WHAT YOU HAVE TO DO >> Copy each line containing "section" from the listing below.

SUPPLIED RECORDS START

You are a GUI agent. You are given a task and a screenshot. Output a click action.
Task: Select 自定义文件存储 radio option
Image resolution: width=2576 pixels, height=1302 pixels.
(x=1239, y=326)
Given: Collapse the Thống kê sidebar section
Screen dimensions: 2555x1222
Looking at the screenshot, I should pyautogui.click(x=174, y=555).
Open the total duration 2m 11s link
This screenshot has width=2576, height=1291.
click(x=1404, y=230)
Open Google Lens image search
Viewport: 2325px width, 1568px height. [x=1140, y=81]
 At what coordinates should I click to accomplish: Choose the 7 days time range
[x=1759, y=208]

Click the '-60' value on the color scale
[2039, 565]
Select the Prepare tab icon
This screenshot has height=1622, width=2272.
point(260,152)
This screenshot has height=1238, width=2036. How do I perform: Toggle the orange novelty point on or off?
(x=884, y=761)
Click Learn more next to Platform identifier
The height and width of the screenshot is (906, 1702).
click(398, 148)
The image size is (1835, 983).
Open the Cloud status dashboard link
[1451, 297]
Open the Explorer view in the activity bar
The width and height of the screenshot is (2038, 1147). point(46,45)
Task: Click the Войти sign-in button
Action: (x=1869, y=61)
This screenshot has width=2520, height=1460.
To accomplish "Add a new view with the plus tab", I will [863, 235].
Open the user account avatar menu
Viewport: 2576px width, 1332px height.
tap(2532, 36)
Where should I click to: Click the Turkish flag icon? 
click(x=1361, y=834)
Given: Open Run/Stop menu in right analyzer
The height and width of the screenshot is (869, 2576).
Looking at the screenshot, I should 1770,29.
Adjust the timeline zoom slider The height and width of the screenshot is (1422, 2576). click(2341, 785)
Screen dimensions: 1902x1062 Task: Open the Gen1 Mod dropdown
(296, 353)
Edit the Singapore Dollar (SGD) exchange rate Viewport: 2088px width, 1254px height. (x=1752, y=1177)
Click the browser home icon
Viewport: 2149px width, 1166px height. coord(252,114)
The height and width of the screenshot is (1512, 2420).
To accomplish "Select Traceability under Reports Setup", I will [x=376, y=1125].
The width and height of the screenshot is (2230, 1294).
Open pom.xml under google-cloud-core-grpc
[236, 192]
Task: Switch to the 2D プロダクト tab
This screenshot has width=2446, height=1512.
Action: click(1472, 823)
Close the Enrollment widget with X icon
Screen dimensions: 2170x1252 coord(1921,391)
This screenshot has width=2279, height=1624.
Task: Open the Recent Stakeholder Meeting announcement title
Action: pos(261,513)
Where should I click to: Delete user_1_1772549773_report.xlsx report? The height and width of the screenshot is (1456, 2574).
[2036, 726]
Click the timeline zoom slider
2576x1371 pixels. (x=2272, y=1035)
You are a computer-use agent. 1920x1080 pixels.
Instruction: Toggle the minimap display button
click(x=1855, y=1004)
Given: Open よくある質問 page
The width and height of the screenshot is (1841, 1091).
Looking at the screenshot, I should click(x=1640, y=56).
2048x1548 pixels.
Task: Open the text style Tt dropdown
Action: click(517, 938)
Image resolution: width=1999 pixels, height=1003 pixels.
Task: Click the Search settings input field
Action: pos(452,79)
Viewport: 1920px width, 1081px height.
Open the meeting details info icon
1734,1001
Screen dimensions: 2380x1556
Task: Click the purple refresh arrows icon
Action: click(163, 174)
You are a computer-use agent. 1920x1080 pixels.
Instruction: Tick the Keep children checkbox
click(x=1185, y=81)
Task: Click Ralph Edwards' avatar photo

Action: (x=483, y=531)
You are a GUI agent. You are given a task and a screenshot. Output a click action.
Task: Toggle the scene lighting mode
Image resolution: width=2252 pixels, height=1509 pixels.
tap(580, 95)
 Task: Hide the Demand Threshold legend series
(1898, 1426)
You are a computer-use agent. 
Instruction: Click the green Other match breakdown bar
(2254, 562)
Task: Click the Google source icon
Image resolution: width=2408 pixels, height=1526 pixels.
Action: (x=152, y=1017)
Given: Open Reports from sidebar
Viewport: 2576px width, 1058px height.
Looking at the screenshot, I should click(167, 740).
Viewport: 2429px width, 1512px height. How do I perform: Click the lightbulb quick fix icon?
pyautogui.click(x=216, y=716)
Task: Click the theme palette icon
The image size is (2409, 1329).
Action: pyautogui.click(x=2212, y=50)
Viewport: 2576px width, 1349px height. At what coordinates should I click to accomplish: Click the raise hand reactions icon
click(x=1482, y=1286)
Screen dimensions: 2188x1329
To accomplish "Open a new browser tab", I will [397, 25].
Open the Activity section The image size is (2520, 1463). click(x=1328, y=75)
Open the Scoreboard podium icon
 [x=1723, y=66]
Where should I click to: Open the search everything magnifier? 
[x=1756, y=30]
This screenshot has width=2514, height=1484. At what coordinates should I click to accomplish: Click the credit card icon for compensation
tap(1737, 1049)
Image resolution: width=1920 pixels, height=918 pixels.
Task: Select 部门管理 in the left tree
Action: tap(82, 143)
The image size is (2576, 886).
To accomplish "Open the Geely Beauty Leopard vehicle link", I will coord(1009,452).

SUPPLIED RECORDS END

ANSWER TO THE PROBLEM >>
Given: Collapse the Thống kê sidebar section
Open the Activity section The image size is (2520, 1463). click(x=1328, y=75)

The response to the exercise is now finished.